Using the `Leibniz` proof is, unfortunately, more involved than producing it in the fold implementations. See my previous posts, “A function from type equality to Leibniz” and “Higher Leibniz”, for many details on applying `Leibniz` proof to make type transformations.

While the pattern matching `eval` didn’t have to explicitly apply type equality evidence – it just knew that `Int` was `T` when the `IntExpr` pattern matched – Scala has holes in its implementation, discussed in the aforementioned posts on `Leibniz`, that sometimes make the above implementation strategy an attractive choice even though pattern matching is available.

## We could, but that’s good enough, so we won’t

You might have noticed that adding another case to `Expr` caused us not only to implement an extra `fold`, but to add another argument to the base `fold` to represent the new case, and then go through every implementation to add that argument. This isn’t so bad for just two cases, but indeed has quadratic growth, to the point that adding a new case to a large datatype is a majorly annoying project all by itself.

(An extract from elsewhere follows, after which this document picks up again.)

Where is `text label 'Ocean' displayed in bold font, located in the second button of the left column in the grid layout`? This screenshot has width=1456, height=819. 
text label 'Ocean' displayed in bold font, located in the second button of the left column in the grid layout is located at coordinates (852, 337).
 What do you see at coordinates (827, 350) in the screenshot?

There is an interesting property of `fold`, though: the strategy isn’t available for our first function, `revmaybe`, to discriminate arguments of arbitrary type! To do that, we would have to add a signature like this to `Any`.

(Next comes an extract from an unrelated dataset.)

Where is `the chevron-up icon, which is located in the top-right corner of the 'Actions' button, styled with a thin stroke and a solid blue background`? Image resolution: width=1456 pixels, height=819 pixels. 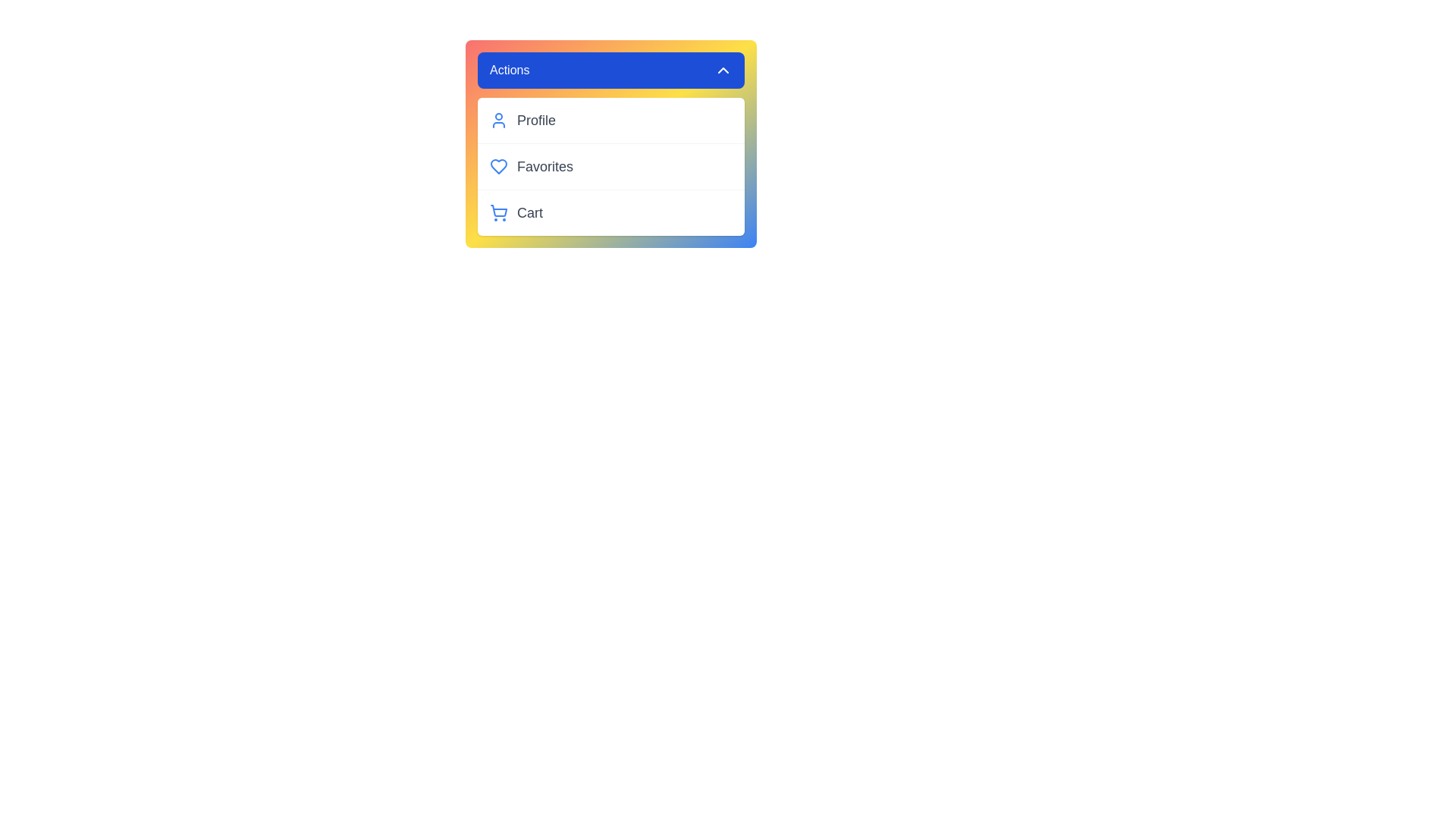
the chevron-up icon, which is located in the top-right corner of the 'Actions' button, styled with a thin stroke and a solid blue background is located at coordinates (723, 70).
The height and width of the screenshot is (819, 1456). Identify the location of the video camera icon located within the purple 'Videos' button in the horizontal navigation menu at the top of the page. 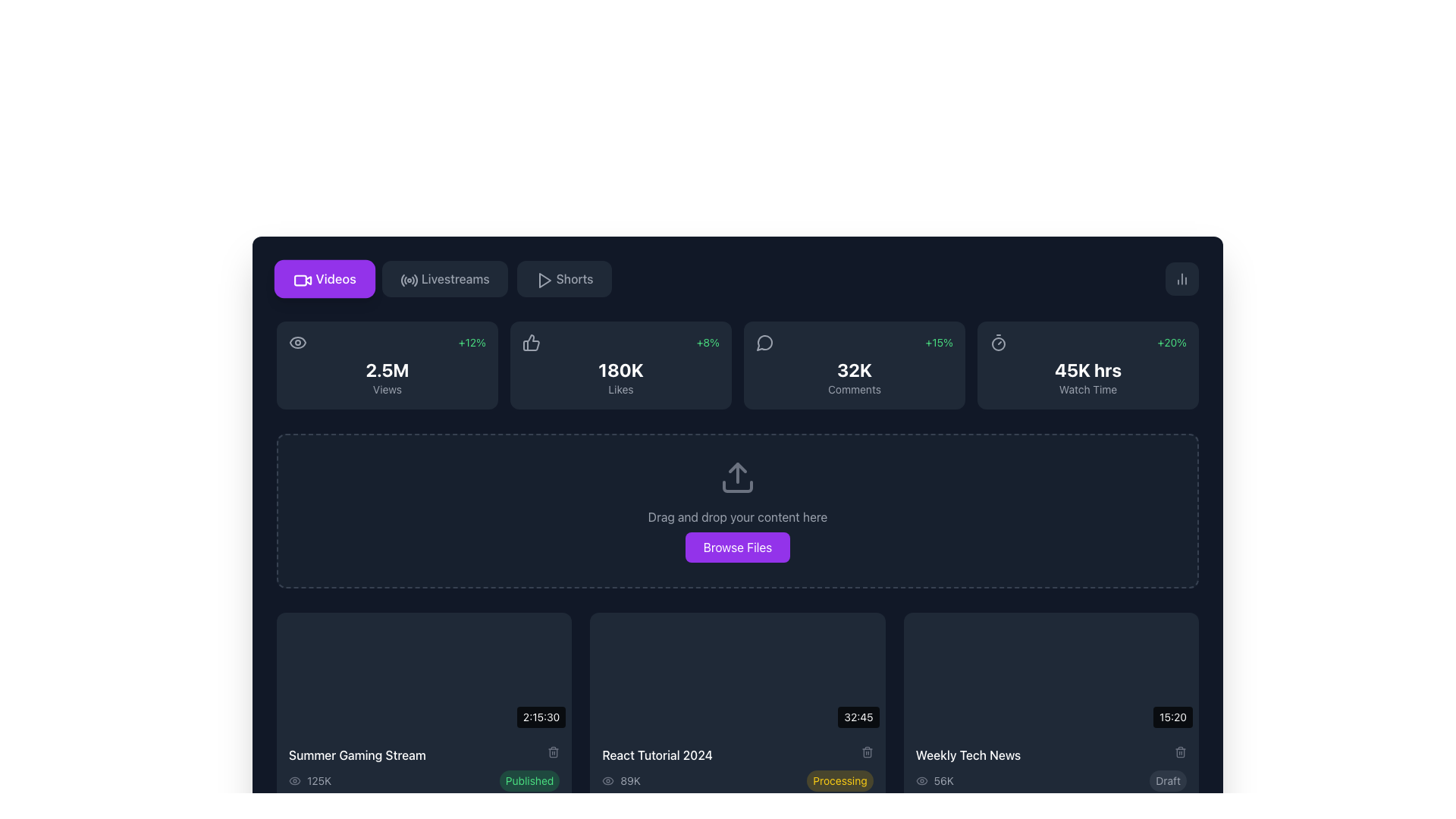
(303, 281).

``````def fold[Z](int: Int => Z, any: Any => Z): Z = any(this)
// and, in the body of class Int
override def fold[Z](int: Int => Z, any: Any => Z): Z = int(this)
``````

Obviously, you cannot do this.

You can only add `fold` methods to types you know; I can only call `fold` in `expr2` by virtue of the fact that I know that the argument has type `Expr2[T]` for some `T`. If the argument was just `T`, I wouldn’t have enough static type information to call `fold`. So the use of `fold`s doesn’t break parametricity. Equivalently, a pattern match that could be implemented using a matchless fold also does not break parametricity.

As we have seen, it is unfortunately inconvenient to actually go through the bother of writing `fold` methods, when pattern matching is there. But it is enough to reason that we could write a matchless `fold` and replace the pattern matching with it, to prove that the pattern matching is safe, no matter how many underlying type tests scalac might use to implement it.

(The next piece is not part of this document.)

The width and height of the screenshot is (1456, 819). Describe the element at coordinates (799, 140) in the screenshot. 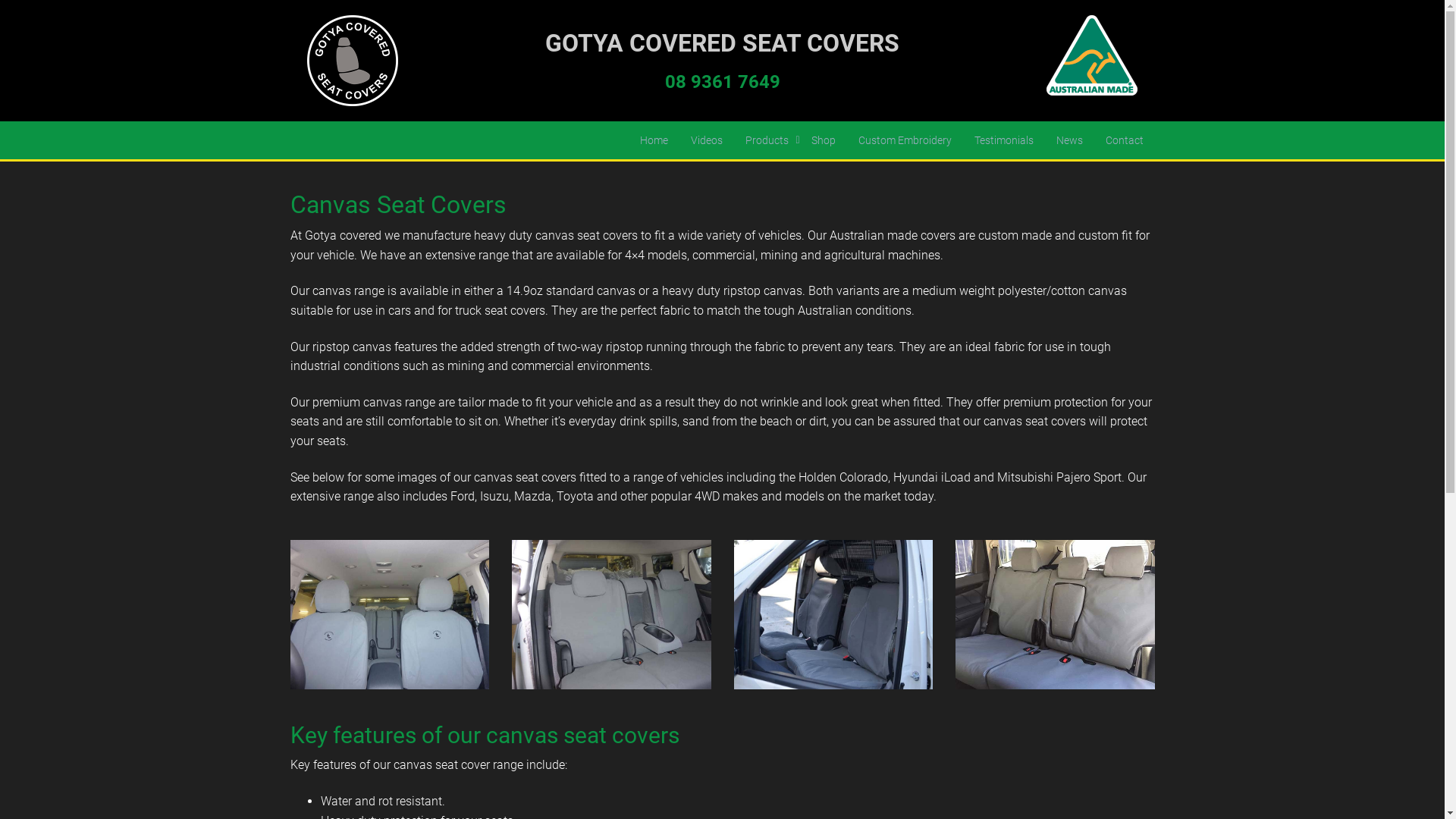

I see `'Shop'` at that location.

A simple test follows: if you could write a matchless fold, and use that instead, the pattern match is type-safe.

## A selector subtlety

Here’s a pattern match that violates parametricity.

``````selector match {
case MNothing() => "default case"
case Just(x) => justcase(x)
}
``````

Wait, but didn’t we rewrite that using a `fold` earlier? Not quite. Oh, I didn’t mention? The type of `selector` is `T`, because we’re in a function like this:

``````def notIdentity[T](selector: T) =
// match expression above goes here
``````

Scala will permit this pattern match to go forward. It doesn’t require us to prove that the selector is of the ADT root type we happened to define; that’s an arbitrary point as far as Scala’s subtyping system is concerned. All that is required is that the static type of `selector` be a supertype of each of `MNothing[_]` and `Just[_]`, which `T` is, not being known to be more refined than `Any`.

The test works here, though! What is ambiguous to scalac is a bright line in our reasoning. We can’t define a matchless `fold` that can be invoked on this `selector`, so we reach the correct conclusion, that the match violates parametricity.

## The rule revisited

So we’ve carved out a clear “exception” to the “no type tests” Scalazzi rule, and seen that it isn’t an exception at all. There’s a straightforward test you can apply to your pattern matches,

If and only if I could, hypothetically, write a matchless fold, or use an existing one, and rewrite this in its terms, this pattern match is safe.

but beware the subtle case where the match’s selector has a wider type than you anticipated.

Finally, this is a rule specifically about expressions that don’t violate our ability to reason about code. This doesn’t hold for arbitrary type-unsafe rewrites: that you could write a program safely means you should write it safely. Unlike arbitrary rewrites into nonfunctional code, the pattern match uses no non-referentially-transparent and no genuinely non-parametric expressions.